At one point, she owed over S$600,000 in card debts, and 25 credit lenders another S$1100,000.
Under mediation from social workers, the credit lenders agreed to let the woman pay off the amount in a $S800,000 payment.
The money was raised by the woman’s siblings and paid to the lenders.
The woman swore off gambling after the incident.
However after three months, an employee from one of the money lenders had called the woman again, asking her if she needed to lend money.
Despite her oath, the woman ended up borrowing S$50,000.
Soon, the amount ballooned up t S$1,700,000, as the woman settled into a vicious cycle of borrowing more money so she could meet the payments.
She ended up borrowing S$130,000 within a year, and even had to fork out S$210,000 for ‘administration fees and interests’ for one of the lenders.
The lenders would recommended her to other lenders so she could get new loans to repay her debts, resulting in her owing three credit lenders over S$370,000.

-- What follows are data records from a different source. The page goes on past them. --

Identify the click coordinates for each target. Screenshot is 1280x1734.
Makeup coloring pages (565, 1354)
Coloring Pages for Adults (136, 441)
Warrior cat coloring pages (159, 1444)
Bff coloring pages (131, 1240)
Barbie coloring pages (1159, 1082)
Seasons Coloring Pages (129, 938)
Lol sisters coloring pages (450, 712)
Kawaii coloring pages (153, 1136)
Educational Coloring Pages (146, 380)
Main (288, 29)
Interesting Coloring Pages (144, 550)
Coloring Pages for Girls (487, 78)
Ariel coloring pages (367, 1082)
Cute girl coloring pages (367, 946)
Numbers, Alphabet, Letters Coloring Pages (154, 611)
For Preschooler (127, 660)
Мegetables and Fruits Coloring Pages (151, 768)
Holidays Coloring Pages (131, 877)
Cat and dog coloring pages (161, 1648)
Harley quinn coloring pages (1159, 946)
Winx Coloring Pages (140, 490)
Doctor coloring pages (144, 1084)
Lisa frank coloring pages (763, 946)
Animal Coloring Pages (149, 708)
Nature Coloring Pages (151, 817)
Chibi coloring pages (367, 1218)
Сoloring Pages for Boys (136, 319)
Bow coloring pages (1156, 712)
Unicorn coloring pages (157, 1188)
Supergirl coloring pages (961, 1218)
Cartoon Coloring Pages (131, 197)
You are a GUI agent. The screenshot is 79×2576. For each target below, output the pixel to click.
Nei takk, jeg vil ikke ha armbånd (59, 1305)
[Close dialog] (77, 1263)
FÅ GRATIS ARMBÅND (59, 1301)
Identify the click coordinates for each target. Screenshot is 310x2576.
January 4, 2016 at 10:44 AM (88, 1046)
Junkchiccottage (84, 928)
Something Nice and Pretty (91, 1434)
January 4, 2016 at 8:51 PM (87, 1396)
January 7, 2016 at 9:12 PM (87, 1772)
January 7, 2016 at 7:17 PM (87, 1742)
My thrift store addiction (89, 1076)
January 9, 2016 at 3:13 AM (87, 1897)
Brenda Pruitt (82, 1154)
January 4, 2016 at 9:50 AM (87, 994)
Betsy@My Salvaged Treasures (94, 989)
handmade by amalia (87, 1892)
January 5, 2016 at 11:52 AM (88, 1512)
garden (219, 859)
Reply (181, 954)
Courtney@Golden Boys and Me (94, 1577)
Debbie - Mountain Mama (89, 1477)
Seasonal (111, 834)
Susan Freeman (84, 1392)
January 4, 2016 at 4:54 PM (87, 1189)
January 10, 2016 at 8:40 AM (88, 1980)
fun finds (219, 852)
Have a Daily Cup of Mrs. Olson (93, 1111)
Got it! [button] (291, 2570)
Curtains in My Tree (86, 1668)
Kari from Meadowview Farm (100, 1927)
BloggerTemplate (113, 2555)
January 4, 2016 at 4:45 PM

The woman’s younger brother said that his sister had gotten involved with almost 40 loansharks.
He also suspected that all of them came from the same organisation and specifically targeted his sister for her wealth.
The man lamented:
“Every time the time came for her to make payments, my sister would receive calls from the lenders or loansharks.
“She would pay them back on the same day.”
After the incident, the woman said that she lost over S$2,500,000 in savings and another S$2,000,000 in debts in two years.